• **Exercise**
Extract everything from the start of the records down to the line containing "The image size is (585, 273). 500,42", both ends included, and copy those lines exactly as they appear.

• **Material provided**

* start *

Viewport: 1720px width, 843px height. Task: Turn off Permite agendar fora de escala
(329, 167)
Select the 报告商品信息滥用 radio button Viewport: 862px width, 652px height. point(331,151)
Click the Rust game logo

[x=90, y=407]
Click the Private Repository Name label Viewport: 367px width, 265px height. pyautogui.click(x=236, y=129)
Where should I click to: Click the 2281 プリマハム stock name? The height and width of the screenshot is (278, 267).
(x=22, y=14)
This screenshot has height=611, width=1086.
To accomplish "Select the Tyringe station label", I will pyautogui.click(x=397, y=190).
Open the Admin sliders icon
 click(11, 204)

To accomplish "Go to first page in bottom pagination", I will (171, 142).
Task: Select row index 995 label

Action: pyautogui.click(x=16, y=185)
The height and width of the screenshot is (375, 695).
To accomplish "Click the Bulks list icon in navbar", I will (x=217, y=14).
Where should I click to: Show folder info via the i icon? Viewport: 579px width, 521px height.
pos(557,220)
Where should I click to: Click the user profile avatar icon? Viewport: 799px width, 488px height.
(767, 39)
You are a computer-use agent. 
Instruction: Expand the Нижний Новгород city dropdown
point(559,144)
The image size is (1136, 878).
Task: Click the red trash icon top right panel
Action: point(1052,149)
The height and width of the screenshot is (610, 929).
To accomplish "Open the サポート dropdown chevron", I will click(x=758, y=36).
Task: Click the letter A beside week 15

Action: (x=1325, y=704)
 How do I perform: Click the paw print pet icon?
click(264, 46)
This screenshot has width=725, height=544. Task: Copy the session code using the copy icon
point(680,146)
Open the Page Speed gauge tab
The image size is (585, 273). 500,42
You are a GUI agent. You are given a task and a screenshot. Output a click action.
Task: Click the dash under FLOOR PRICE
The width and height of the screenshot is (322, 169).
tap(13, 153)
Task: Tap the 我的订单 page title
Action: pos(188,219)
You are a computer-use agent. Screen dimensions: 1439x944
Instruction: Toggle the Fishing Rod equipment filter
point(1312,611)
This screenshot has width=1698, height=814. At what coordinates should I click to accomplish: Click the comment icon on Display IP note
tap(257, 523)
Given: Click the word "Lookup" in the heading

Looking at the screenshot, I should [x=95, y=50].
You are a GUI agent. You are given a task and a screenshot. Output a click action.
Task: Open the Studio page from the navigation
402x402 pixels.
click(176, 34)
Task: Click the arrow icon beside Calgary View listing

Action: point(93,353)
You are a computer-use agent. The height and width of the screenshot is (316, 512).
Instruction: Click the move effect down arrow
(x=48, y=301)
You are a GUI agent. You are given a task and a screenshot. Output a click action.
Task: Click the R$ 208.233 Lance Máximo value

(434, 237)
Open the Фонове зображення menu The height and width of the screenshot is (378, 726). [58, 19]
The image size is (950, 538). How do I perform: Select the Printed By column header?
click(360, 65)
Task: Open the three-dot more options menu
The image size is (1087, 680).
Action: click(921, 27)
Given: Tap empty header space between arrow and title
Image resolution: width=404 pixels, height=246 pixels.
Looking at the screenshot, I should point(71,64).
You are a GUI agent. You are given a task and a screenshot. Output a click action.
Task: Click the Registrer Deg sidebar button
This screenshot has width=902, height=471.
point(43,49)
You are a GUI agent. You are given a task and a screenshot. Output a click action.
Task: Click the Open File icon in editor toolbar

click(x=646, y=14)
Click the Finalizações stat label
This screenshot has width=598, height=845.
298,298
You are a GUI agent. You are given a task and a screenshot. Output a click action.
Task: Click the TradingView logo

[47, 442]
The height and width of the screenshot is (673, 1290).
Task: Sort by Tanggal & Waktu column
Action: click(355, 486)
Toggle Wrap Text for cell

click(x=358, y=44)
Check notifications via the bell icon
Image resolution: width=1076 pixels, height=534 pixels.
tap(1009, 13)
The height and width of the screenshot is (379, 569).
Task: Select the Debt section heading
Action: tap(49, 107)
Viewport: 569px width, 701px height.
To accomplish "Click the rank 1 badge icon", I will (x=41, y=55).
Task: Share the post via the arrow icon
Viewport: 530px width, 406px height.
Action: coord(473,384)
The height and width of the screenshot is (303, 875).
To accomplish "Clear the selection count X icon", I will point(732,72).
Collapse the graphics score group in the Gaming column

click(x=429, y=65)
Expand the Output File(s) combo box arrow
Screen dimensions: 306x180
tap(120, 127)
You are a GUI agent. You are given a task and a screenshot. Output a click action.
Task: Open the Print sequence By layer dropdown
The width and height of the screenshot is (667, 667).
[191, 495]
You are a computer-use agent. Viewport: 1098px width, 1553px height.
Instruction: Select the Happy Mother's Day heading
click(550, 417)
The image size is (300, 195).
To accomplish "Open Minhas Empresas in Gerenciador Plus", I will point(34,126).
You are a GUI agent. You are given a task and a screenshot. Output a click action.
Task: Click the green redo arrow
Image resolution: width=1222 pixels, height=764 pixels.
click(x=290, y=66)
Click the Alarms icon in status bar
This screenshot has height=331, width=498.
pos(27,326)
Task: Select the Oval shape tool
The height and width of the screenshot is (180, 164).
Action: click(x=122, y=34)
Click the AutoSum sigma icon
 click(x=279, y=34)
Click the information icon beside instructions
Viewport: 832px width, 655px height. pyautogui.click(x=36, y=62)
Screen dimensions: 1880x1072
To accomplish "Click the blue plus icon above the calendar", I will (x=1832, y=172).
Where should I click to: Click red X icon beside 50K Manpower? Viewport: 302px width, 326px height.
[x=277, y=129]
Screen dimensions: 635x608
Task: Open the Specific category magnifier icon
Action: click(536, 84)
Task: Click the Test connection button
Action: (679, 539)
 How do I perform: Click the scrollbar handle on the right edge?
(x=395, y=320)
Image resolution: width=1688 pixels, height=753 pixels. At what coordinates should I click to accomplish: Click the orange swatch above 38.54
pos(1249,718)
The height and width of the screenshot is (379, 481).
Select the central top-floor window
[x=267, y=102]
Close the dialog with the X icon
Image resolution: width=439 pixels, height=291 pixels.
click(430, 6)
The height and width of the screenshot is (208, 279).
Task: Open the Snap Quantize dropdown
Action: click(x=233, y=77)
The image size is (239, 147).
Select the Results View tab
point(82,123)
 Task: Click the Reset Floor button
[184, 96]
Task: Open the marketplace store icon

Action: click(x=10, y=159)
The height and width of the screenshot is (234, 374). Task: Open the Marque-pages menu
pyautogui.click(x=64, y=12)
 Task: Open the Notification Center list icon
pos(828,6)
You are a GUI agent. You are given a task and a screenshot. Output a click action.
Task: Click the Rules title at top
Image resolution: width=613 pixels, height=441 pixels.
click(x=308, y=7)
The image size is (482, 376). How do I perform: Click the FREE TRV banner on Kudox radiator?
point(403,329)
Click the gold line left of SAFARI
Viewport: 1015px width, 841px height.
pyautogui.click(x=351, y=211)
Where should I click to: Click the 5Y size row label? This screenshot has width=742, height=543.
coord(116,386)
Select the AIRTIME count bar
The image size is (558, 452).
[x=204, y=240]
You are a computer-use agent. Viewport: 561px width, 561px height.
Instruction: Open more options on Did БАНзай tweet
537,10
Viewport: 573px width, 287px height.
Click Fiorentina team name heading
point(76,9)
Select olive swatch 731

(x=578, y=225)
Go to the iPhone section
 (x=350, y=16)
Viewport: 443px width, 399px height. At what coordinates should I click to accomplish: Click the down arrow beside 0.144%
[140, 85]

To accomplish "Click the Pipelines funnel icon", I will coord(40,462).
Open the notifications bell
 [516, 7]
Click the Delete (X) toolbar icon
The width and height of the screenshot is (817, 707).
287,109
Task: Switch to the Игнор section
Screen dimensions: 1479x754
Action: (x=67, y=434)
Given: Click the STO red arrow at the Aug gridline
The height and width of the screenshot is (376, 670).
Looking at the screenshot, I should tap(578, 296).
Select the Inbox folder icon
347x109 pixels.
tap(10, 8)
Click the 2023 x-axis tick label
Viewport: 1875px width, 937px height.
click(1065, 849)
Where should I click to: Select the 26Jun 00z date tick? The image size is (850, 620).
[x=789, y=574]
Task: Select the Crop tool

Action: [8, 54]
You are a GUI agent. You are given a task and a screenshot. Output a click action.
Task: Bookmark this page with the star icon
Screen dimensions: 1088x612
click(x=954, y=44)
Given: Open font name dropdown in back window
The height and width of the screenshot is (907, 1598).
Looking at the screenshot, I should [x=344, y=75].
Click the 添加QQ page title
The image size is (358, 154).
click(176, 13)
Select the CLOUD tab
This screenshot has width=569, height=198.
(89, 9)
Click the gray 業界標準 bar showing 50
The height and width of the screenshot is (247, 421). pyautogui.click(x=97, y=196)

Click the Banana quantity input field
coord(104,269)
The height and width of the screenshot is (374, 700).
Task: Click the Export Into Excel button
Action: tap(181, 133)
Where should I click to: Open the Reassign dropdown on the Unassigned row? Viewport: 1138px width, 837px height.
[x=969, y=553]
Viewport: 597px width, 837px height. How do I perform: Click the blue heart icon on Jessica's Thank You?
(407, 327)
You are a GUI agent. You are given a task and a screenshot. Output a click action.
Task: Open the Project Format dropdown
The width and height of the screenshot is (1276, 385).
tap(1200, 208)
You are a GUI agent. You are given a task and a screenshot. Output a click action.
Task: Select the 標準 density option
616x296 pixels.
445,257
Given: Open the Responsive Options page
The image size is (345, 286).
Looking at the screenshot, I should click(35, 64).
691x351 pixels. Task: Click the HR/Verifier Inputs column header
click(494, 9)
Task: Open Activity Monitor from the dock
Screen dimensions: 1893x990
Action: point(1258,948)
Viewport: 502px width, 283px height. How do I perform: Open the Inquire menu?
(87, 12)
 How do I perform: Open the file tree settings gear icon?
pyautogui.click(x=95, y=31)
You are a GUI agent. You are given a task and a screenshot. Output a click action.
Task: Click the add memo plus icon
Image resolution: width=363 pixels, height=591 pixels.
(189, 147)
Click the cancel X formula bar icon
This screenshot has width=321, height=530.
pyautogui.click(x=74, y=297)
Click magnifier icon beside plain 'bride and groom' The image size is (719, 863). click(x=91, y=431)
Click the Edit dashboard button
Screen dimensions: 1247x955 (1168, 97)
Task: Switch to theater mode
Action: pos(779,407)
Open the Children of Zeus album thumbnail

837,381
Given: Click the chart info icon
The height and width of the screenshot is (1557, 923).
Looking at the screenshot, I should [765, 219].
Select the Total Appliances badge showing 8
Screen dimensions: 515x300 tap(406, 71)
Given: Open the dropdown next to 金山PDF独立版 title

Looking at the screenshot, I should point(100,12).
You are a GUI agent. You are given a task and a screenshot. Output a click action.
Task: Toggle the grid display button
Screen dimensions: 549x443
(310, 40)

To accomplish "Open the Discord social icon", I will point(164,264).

* end *

• **Correct result**
Viewport: 1720px width, 843px height. Task: Turn off Permite agendar fora de escala
(329, 167)
Select the 报告商品信息滥用 radio button Viewport: 862px width, 652px height. point(331,151)
Click the Rust game logo

[x=90, y=407]
Click the Private Repository Name label Viewport: 367px width, 265px height. pyautogui.click(x=236, y=129)
Where should I click to: Click the 2281 プリマハム stock name? The height and width of the screenshot is (278, 267).
(x=22, y=14)
This screenshot has height=611, width=1086.
To accomplish "Select the Tyringe station label", I will pyautogui.click(x=397, y=190).
Open the Admin sliders icon
 click(11, 204)

To accomplish "Go to first page in bottom pagination", I will (171, 142).
Task: Select row index 995 label

Action: pyautogui.click(x=16, y=185)
The height and width of the screenshot is (375, 695).
To accomplish "Click the Bulks list icon in navbar", I will (x=217, y=14).
Where should I click to: Show folder info via the i icon? Viewport: 579px width, 521px height.
pos(557,220)
Where should I click to: Click the user profile avatar icon? Viewport: 799px width, 488px height.
(767, 39)
You are a computer-use agent. 
Instruction: Expand the Нижний Новгород city dropdown
point(559,144)
The image size is (1136, 878).
Task: Click the red trash icon top right panel
Action: point(1052,149)
The height and width of the screenshot is (610, 929).
To accomplish "Open the サポート dropdown chevron", I will click(x=758, y=36).
Task: Click the letter A beside week 15

Action: (x=1325, y=704)
 How do I perform: Click the paw print pet icon?
click(264, 46)
This screenshot has width=725, height=544. Task: Copy the session code using the copy icon
point(680,146)
Open the Page Speed gauge tab
The image size is (585, 273). 500,42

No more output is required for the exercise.